GOAL = Copy the passage of the trail riding forum thread below between "## tinyliny (Oct" and "much, much fewer.", inclusive, replacing "idiots" with "fools".

My best riding buddy is 80 and I'm in my early 40's. Age doesn't make a bit off difference, we are well matched in our comfort zones and riding styles. If anything, she could probably out ride me! We met when I was around 20 and she was around 60 and we've been best friends ever since. And really, probably the only thing we have in common is the love of horses, but that's enough. :smile:


----------



## trailhorserider (Oct 13, 2009)

Foxhunter said:


> We held many Spider Rides, where w central point was agreed on and folk would ride to the spot, usually a pub, have lunch and ride back home.



I love that idea! No pubs in my neck of the woods, but I've done something similar with a friend in the next town over. We would meet at a central landmark out in the forest, ride together for a little bit and then turn around and ride different directions back home. I like doing that.


----------



## AnitaAnne (Oct 31, 2010)

Avna said:


> I am not a fearful rider but I really dislike putting my horse in danger or upset just for a thrill and I will not do it. Trails where I ride have plenty of risk without adding poor judgement into the mix.
> 
> As far as your husband goes -- cussing would be the least of it. One move like you describe and it would be the very last time he'd ride with me (and possibly, sleep in the house), so glad he's married to you instead.


Well said! Ditto to all the above


----------



## tinyliny (Oct 31, 2009)

I've met some really nice people out on the trail. Sadly, we tend to remember more sharply the idiots we encounter, even if statistically, they are much, much fewer.


----------



## AtokaGhosthorse (Oct 17, 2016)

Avna said:


> I am not a fearful rider but I really dislike putting my horse in danger or upset just for a thrill and I will not do it. Trails where I ride have plenty of risk without adding poor judgement into the mix.
> 
> As far as your husband goes -- cussing would be the least of it. One move like you describe and it would be the very last time he'd ride with me (and possibly, sleep in the house), so glad he's married to you instead.

DATA EXTRACT =
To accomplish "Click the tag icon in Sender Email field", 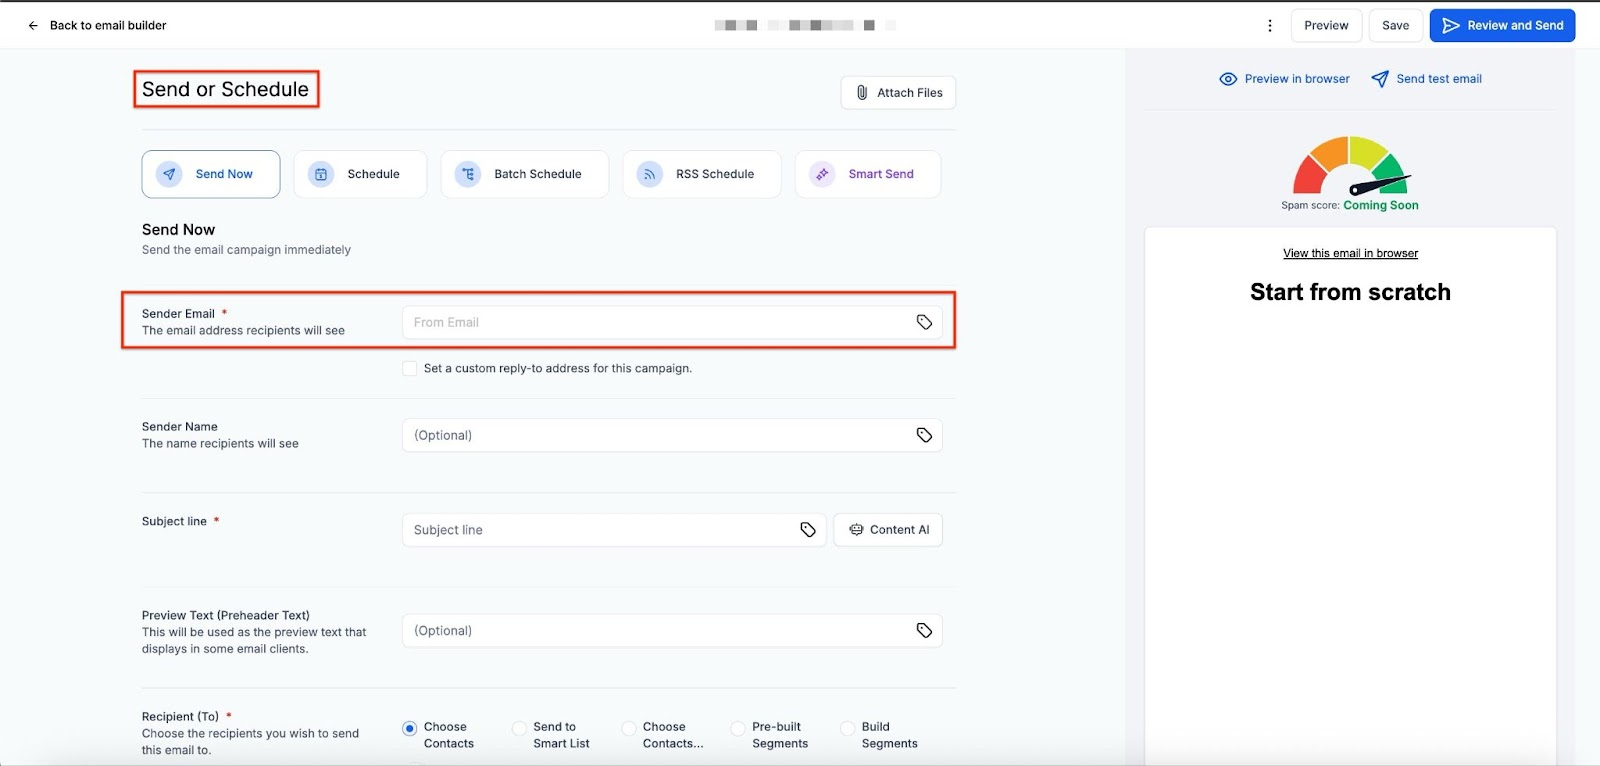I will click(x=924, y=322).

SOLUTION =
## tinyliny (Oct 31, 2009)

I've met some really nice people out on the trail. Sadly, we tend to remember more sharply the fools we encounter, even if statistically, they are much, much fewer.